══ Study material

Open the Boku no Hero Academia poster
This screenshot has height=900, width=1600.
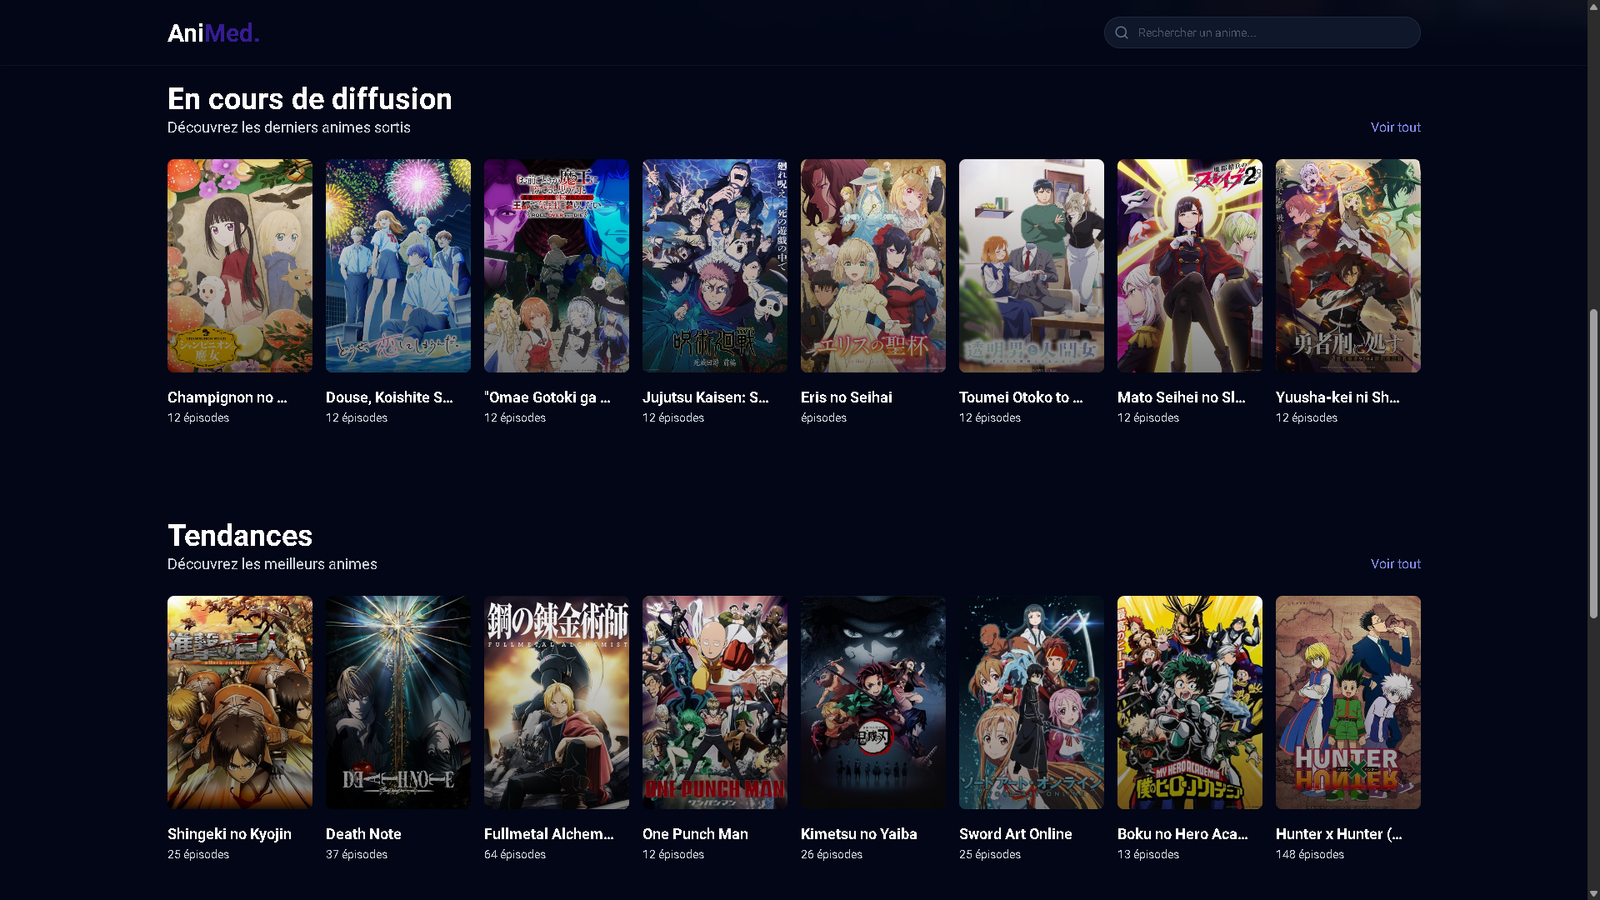(1189, 702)
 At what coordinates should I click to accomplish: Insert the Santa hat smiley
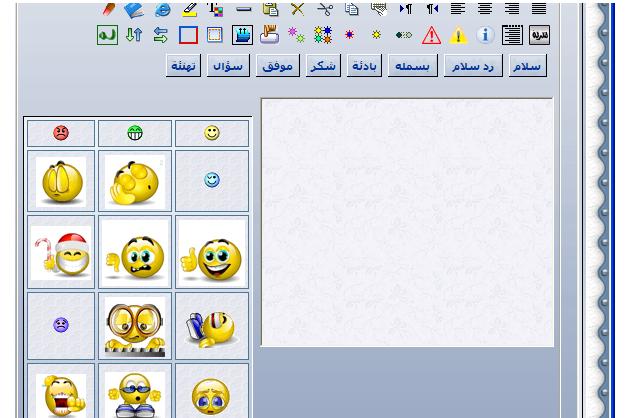tap(61, 252)
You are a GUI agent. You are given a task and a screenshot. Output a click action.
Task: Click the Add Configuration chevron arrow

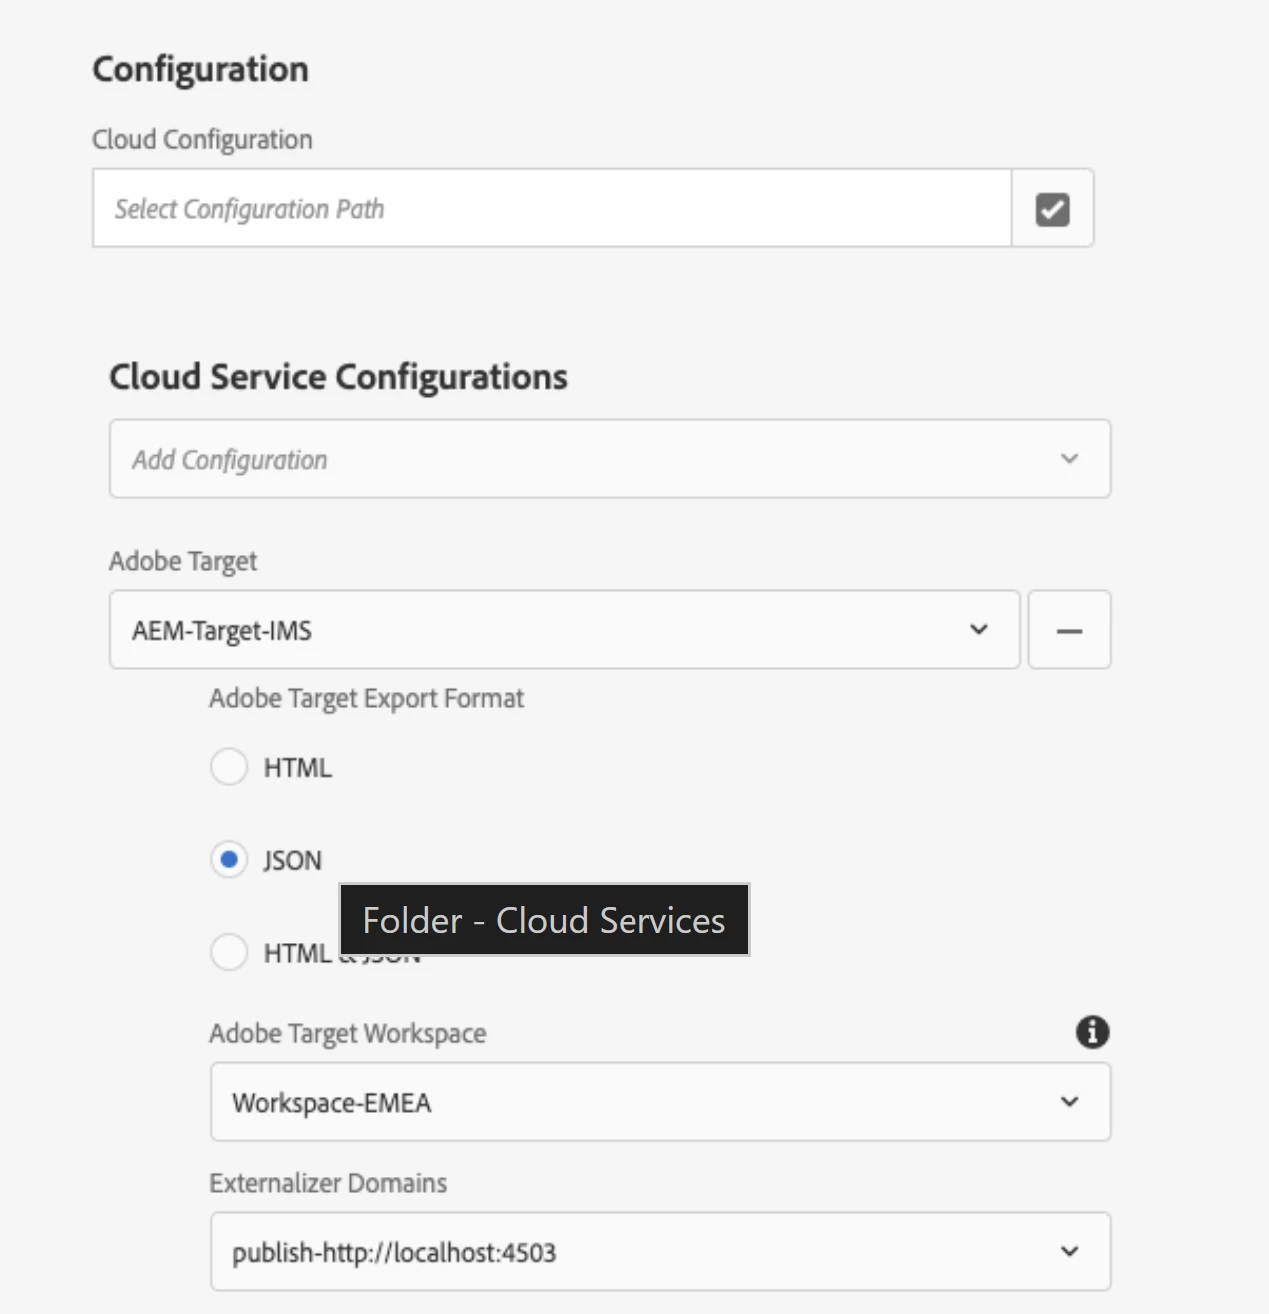click(1069, 459)
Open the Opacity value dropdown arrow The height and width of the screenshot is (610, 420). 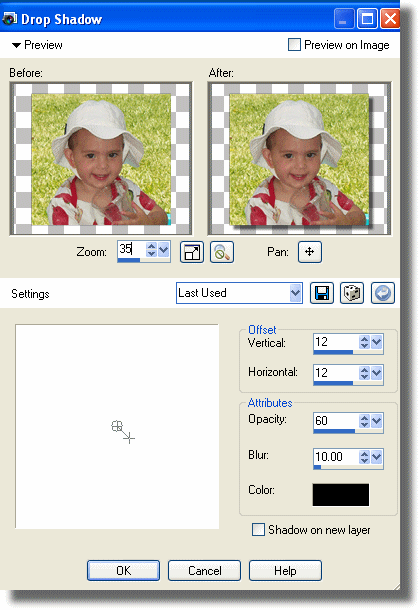pyautogui.click(x=376, y=421)
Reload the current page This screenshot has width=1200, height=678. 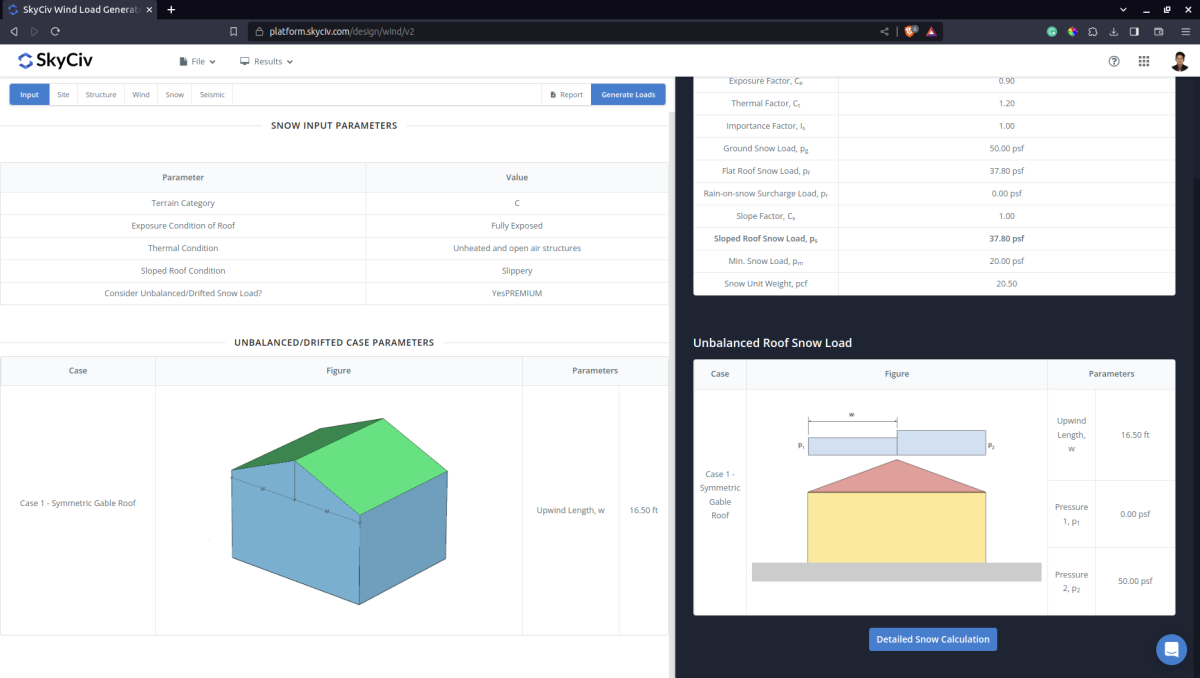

════

| Exercise goal |
Print nothing but the lines above starting with the line that contains "This screenshot has height=900, width=1600." and going on through the line that contains "You are a GUI". Leave out the pictures.

| Solution for this problem |
This screenshot has height=900, width=1600.
(1189, 702)
 At what coordinates should I click to accomplish: Insert the Santa hat smiley
tap(61, 252)
You are a GUI agent. You are given a task and a screenshot. Output a click action.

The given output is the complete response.